Brauner was born Stanford Wolfe Brauner in Brooklyn, New York in 1930 to parents Max Brauner and Bella Freundlich. Displaying an early talent for music, he studied saxophone with teacher Lew Arfine. He attended Lafayette High School in Brooklyn and made appearances at venues throughout New York City during his school vacations.

Not liking his birth name of Stanford, he changed his name to Stanley, however he quickly earned the stage name "Buzz" due to his distinctive tenor saxophone sound. Though not his legal name, he went by Buzz for the rest of his life. Due to a combination of his talent and a lack of available musicians due to the World War II draft, Brauner dropped out of high school in 1945 at age 15 to begin his career as a professional musician.

== Musical career ==
Brauner's first job was with the Art Mooney orchestra.
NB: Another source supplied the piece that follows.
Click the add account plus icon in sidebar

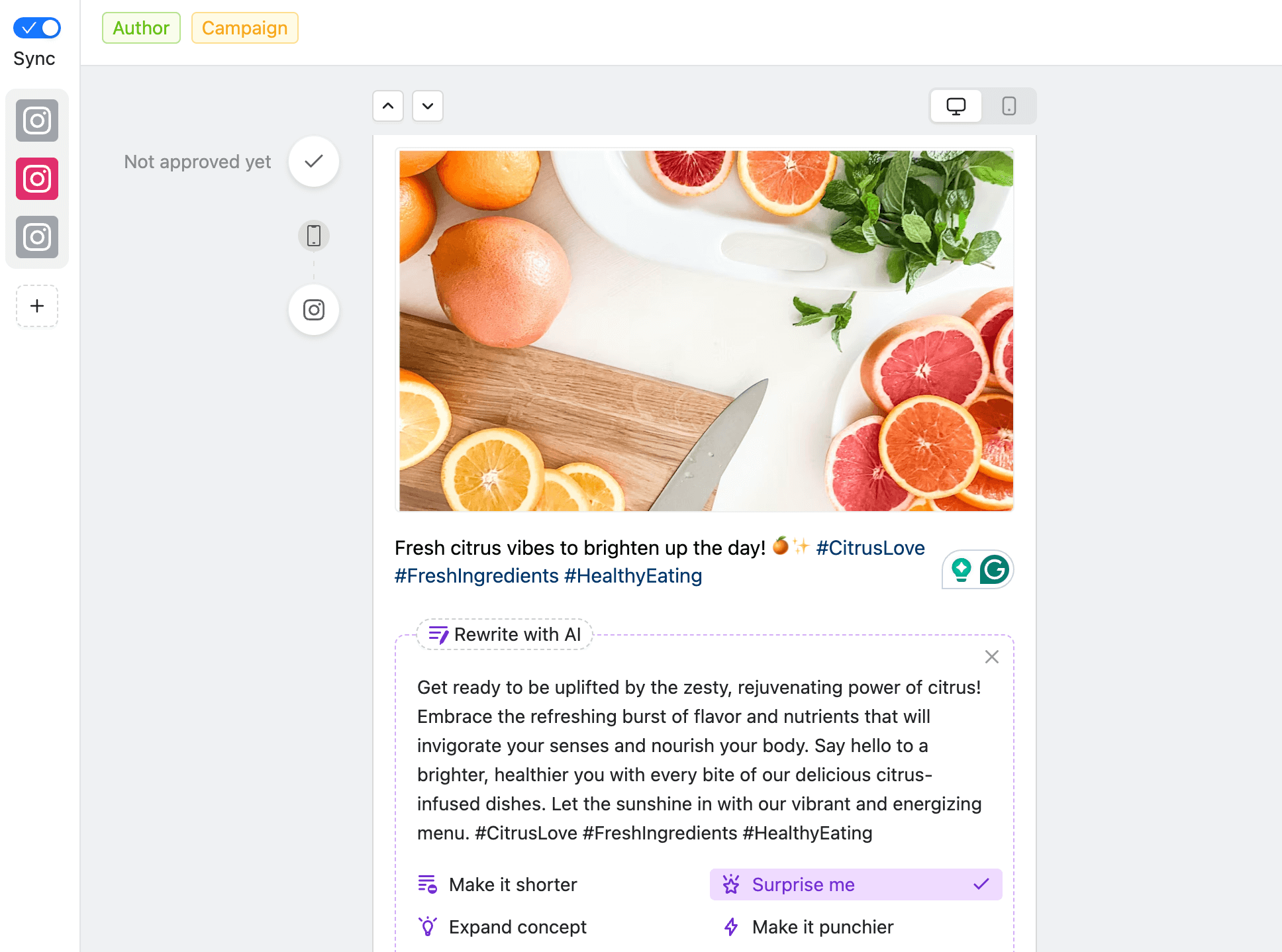click(37, 305)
He appeared on Mooney's 1948 hit recording of "I'm Looking Over a Four Leaf Clover". Touring with bandleaders including Ted Lewis, Richard Maltby, Buddy Morrow, and Les Elgart, he eventually joined the Jimmy Dorsey band in around 1952 on tenor saxophone.

Brauner's touring career was interrupted in 1954 when he was drafted into the U.S. Army. He served in the Special Services in the 69th Army Band at Fort Dix in New Jersey, attaining the rank of corporal. While in the Army, he appeared in a television program called Soldier Parade with Arlene Francis and was the director of the 69th Army Dance Band from 1955 to 1956. He left the army in 1956 and resumed working with Jimmy Dorsey, who had since reunited with his brother Tommy Dorsey, and performed as the featured jazz tenor saxophone soloist in The Dorsey Brothers band.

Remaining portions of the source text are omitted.